TEXT SHOWN -
Abstract
Background
We examined the effect of prostate weight on perioperative data, and the pathological and functional outcomes of robotic-assisted laparoscopic prostatectomy (RALP).
Patients and methods
Data were available from 716 consecutive patients before, during and after undergoing RALP at one institution. Prostate size was arbitrarily stratified by recorded prostate weight into <50, 50–80 and >80 g, corresponding to small, moderate and large glands, respectively. Perioperative data and the histopathological and functional outcomes were compared across these groups by both univariable and multivariable-adjusted analyses.
Results
Increased prostate size was associated with increased age, preoperative prostate-specific antigen levels, body mass index, operative duration, blood loss, lower biopsy and pathological Gleason scores, and lower pathological staging (P < 0.05). The incidence of extensive positive surgical margins was 14.8%, 9.7%, and 5.3% in small, moderate and large prostates, respectively (P < 0.001). However, after multivariable adjustment, only Gleason score and pathological stage were significantly associated with the incidence of positive margins (P < 0.05); prostate weight was not significantly associated. Overall, 78% and 92% of patients were potent and continent at 12 months, respectively, which was not affected by prostate size.

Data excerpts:
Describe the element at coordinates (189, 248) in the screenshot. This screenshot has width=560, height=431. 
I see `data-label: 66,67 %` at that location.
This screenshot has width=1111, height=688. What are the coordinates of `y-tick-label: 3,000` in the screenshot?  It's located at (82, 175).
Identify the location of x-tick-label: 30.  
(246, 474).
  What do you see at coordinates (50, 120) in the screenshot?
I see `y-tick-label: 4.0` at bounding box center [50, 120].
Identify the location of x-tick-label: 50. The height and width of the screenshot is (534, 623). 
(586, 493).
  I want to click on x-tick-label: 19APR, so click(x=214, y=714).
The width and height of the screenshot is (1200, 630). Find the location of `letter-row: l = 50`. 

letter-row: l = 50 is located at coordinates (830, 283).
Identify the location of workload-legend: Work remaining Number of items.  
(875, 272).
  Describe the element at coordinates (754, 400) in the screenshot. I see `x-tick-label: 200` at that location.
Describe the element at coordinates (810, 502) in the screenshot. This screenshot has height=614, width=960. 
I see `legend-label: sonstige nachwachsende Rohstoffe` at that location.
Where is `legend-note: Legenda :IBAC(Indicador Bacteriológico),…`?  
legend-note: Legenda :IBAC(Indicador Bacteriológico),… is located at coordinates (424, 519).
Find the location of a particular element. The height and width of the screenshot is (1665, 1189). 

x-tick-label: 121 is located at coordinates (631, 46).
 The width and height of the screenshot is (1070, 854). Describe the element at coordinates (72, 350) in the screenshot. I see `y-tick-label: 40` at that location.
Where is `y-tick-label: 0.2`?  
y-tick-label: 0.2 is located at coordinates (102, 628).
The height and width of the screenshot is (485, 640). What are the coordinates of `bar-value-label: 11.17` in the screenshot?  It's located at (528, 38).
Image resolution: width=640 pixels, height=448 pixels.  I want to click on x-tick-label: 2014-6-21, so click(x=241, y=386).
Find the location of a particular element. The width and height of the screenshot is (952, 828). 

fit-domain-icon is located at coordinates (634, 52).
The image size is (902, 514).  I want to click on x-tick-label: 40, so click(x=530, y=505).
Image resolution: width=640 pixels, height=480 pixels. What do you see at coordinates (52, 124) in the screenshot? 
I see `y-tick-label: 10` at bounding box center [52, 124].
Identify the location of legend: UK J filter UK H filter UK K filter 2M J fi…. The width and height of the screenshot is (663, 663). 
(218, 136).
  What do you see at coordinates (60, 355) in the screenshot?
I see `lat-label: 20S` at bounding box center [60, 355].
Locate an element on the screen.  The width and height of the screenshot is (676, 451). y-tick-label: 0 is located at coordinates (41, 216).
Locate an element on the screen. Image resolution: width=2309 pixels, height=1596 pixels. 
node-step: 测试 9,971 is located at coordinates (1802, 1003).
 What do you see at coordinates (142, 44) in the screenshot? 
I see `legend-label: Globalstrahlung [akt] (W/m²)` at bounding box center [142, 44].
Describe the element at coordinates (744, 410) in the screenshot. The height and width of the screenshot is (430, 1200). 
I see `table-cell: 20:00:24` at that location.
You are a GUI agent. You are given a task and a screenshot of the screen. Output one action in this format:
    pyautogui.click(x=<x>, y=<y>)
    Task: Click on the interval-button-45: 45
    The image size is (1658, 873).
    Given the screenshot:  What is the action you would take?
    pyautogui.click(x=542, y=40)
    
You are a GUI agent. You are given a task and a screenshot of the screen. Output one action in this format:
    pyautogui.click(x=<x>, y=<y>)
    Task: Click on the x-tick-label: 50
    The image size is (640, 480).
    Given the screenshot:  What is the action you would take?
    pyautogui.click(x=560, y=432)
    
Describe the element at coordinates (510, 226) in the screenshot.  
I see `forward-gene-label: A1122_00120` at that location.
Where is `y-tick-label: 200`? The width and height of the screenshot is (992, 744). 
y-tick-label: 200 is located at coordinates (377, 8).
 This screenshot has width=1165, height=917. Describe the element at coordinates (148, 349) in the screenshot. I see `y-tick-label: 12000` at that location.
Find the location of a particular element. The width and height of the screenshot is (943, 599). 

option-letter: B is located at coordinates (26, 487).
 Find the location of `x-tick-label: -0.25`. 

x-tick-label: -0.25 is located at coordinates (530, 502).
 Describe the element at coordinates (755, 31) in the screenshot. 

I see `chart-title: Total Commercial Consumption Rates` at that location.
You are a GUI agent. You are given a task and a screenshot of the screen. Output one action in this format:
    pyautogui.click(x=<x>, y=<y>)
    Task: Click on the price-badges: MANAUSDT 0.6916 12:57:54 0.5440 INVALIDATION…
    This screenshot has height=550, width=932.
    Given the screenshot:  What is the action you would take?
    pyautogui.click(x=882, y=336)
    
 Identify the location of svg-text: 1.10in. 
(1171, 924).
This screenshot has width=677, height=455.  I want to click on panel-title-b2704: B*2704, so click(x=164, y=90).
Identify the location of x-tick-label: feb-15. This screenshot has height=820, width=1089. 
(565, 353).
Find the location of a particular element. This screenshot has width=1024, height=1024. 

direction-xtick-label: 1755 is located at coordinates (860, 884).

EXERCISE A - In the abstract on prostate weight and robotic prostatectomy, reproduce the passage from "Patients and methods" to "and multivariable-adjusted analyses." word for word.
EXERCISE B - According to the abstract on prostate weight and robotic prostatectomy, what was the incidence of extensive positive surgical margins in small, moderate and large prostates?

RESPONSE A -
Patients and methods
Data were available from 716 consecutive patients before, during and after undergoing RALP at one institution. Prostate size was arbitrarily stratified by recorded prostate weight into <50, 50–80 and >80 g, corresponding to small, moderate and large glands, respectively. Perioperative data and the histopathological and functional outcomes were compared across these groups by both univariable and multivariable-adjusted analyses.

RESPONSE B - It was 14.8% in small, 9.7% in moderate and 5.3% in large prostates.